ある大手航空エンジンメーカーはトルコの企業と提携し、軍用機エンジンの設計と開発エンジニアリング、製造を行っています。さらに両社はトルコ国内に技術開発センターを設立し、新しい修理法の開発、高度な溶接・ロボット技術のエンジン修理への応用に取り組んでいます。
- 新興市場における研究開発およびイノベーション拠点の設立
新興国の多くは、A&D関連のアフターサービス市場が断片化して一貫性を欠き、労働者の経験不足やロジスティック網の未発達、規制監督の未整備といった問題を抱えています。しかし、新興市場における航空産業の急成長はMRO(保守、修理、分解検査)サービスの需要を高め、外国企業に新たな商機をもたらすものと期待されます。
- 現地の人材ベース開発への貢献
新興市場の多くは、A&D関連に特化した熟練労働者の需要と供給に大きなギャップを抱えています。

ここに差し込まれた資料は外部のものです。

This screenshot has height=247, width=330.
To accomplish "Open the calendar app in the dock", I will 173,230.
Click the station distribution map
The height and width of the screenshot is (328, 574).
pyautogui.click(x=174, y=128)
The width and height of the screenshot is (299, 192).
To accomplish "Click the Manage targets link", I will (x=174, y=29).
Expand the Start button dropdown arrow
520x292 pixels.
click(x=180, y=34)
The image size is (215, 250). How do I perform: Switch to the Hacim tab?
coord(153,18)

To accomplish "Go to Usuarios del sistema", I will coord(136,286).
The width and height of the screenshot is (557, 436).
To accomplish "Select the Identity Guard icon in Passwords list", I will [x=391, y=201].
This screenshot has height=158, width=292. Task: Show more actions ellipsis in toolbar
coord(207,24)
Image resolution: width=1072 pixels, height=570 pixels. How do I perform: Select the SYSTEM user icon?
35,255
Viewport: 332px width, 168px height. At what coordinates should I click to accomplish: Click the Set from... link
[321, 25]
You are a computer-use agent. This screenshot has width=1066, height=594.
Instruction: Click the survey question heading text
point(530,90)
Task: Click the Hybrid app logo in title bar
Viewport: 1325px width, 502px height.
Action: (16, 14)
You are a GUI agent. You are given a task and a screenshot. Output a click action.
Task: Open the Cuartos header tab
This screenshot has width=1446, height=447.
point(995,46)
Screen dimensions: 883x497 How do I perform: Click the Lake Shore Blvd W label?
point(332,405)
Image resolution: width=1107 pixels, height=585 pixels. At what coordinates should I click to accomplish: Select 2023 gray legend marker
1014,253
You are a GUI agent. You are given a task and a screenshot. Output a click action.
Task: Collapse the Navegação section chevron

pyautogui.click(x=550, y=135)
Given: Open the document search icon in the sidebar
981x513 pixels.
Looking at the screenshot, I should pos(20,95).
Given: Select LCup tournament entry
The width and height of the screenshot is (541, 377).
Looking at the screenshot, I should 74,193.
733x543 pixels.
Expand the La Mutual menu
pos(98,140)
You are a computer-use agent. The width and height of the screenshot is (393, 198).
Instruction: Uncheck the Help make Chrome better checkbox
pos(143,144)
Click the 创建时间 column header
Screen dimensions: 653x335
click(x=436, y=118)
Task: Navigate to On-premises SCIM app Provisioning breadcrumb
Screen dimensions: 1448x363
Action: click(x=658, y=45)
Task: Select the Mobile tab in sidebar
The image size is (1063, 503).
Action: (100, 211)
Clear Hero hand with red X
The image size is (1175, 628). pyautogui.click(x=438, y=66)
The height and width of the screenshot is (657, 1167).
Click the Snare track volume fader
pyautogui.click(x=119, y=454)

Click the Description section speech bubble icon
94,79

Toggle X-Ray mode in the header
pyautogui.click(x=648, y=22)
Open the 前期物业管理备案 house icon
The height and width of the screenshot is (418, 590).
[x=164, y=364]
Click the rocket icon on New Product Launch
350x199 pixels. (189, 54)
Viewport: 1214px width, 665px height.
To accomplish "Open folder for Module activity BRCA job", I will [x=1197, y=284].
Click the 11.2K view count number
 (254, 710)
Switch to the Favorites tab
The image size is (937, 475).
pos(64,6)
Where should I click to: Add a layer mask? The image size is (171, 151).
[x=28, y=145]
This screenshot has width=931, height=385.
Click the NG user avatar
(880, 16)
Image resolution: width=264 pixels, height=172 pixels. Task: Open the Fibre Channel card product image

この問題に対処すべく、海外のA&D企業各社が新興国の政府や民間企業と提携してトレーニングプログラムを計画するケースも増えています。このようなトレーニング施設は現地の人材を強化するだけでなく、海外の企業にとっても熟練労働者の供給を改善できるというメリットがあります。
ある米国のA&D企業は見習い研修プログラムを発足し、近い将来に新しい航空機に対する需要が増加することを見込んで、あるインド国営企業のエンジニアリング部門およびインド民間航空省と提携して航空産業に携わる有能な人材の開発に取り組んでいます。
サマリー
海外企業は潜在的な問題を真剣に議論しながら、独自の市場参入戦略を定義し、新興国での事業拡大計画を策定することが必要です。しかし、正しい計画があれば、リスクを上回るチャンスがもたらされるでしょう。